ZooKeeper has long been the de facto coordination service for distributed systems. It is mature, reliable, and battle-tested. However, many teams still hesitate to introduce it into their environments for several practical reasons.

Higher Operational Complexity

Running ZooKeeper requires deploying and maintaining an independent cluster. In production environments, at least three nodes are typically recommended to achieve high availability. For smaller teams or organizations with limited infrastructure resources, maintaining an additional distributed system increases both operational overhead and maintenance costs.

An Additional Technology Stack

Many organizations already operate around relational databases such as MySQL or PostgreSQL. Introducing ZooKeeper means adopting and maintaining another technology stack, which requires additional expertise and increases the learning curve for operations teams.

Extra Infrastructure Costs

ZooKeeper consumes dedicated computing resources, including CPU, memory, storage, and networking. For organizations aiming to simplify infrastructure or reduce resource consumption, these additional requirements may become an unnecessary burden.

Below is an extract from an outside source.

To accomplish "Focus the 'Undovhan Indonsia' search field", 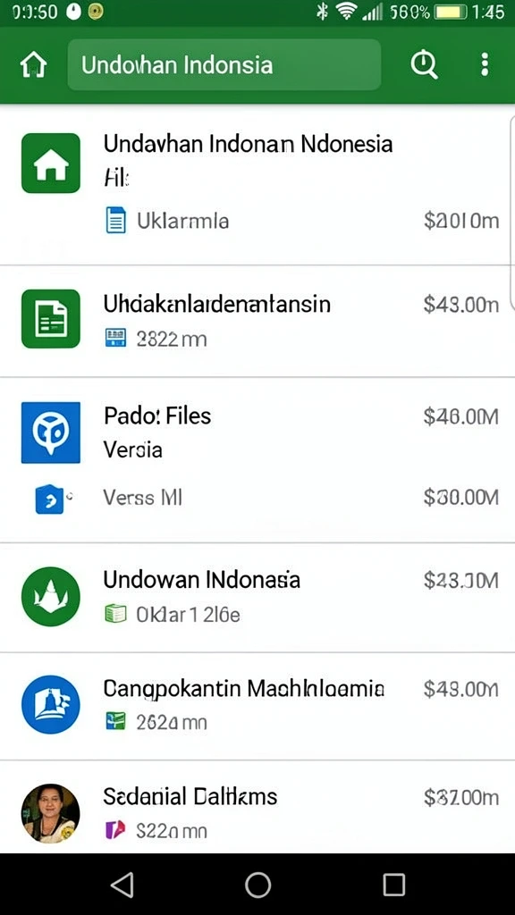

Registry Alternatives in Apache DolphinScheduler

To address different deployment requirements, Apache DolphinScheduler currently provides two production-ready alternatives to ZooKeeper:

  • JDBC Registry
  • Etcd Registry

Each solution offers the same core capabilities required by the scheduler while targeting different infrastructure preferences.

Option 1: JDBC Registry

One of the most innovative features in Apache DolphinScheduler is the JDBC Registry, which eliminates the need for an additional registry service by leveraging an existing relational database such as MySQL or PostgreSQL.

1

How It Works

Instead of relying on an external coordination service, the JDBC Registry reproduces the essential capabilities of ZooKeeper using relational database tables.

Event Notification

The JdbcRegistryDataChangeListenerAdapter converts database changes—including record creation, updates, and deletions—into DolphinScheduler Event notifications that trigger registered SubscribeListener callbacks.

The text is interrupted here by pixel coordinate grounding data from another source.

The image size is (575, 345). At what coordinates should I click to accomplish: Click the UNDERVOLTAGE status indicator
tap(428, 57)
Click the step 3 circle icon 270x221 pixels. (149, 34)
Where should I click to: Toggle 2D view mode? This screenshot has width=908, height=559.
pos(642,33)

Internally, the registry detects changes through polling or trigger-based mechanisms, effectively simulating ZooKeeper's Watcher functionality.

Distributed Locking

The JDBC Registry provides two methods for acquiring distributed locks:

  • acquireLock(String key)
  • acquireLock(String key, long timeout)

These methods support both blocking and timeout-based lock acquisition.

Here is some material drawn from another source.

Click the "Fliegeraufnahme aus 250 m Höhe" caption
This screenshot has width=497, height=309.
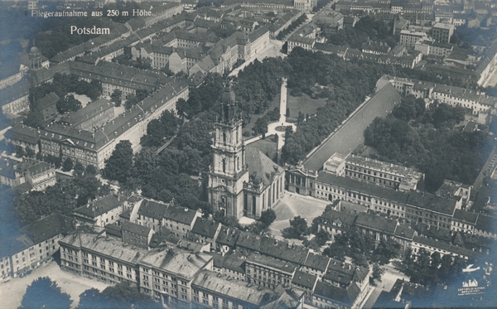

Locks are managed through database records to ensure mutual exclusion across distributed nodes. Registry entries are categorized into two types:

  • EPHEMERAL — Temporary entries that are automatically cleaned up through heartbeat detection when a client disconnects or fails.
  • PERSISTENT — Permanent entries that remain available until explicitly removed.

This mechanism enables reliable distributed coordination without requiring ZooKeeper.

Deployment Steps

Step 1: Initialize the Registry Tables

Execute the appropriate initialization script according to your database:

  • MySQL: src/main/resources/mysql_registry_init.sql
  • PostgreSQL: src/main/resources/postgresql_registry_init.sql

Step 2: Update the Configuration

Add the following configuration to:

  • master-server/conf/application.yaml
  • worker-server/conf/application.yaml
  • api-server/conf/application.yaml
registry:
  type: jdbc
  heartbeat-refresh-interval: 3s
  session-timeout: 60s
  hikari-config:
    jdbc-url: jdbc:mysql://127.0.0.1:3306/dolphinscheduler
    username: root
    password: root
    maximum-pool-size: 5
    connection-timeout: 9000
    idle-timeout: 600000
Enter fullscreen mode Exit fullscreen mode

Step 3: Add the Database Driver

If you are using MySQL, copy the mysql-connector-java.jar driver into the DolphinScheduler classpath. The MySQL JDBC driver is intentionally not bundled with the official distribution package, so it must be provided separately.

Results

With the JDBC registry, the MasterServer and WorkerServer of Apache DolphinScheduler store metadata in a relational database. Database transactions ensure data consistency, while the heartbeat mechanism enables service discovery and failure detection.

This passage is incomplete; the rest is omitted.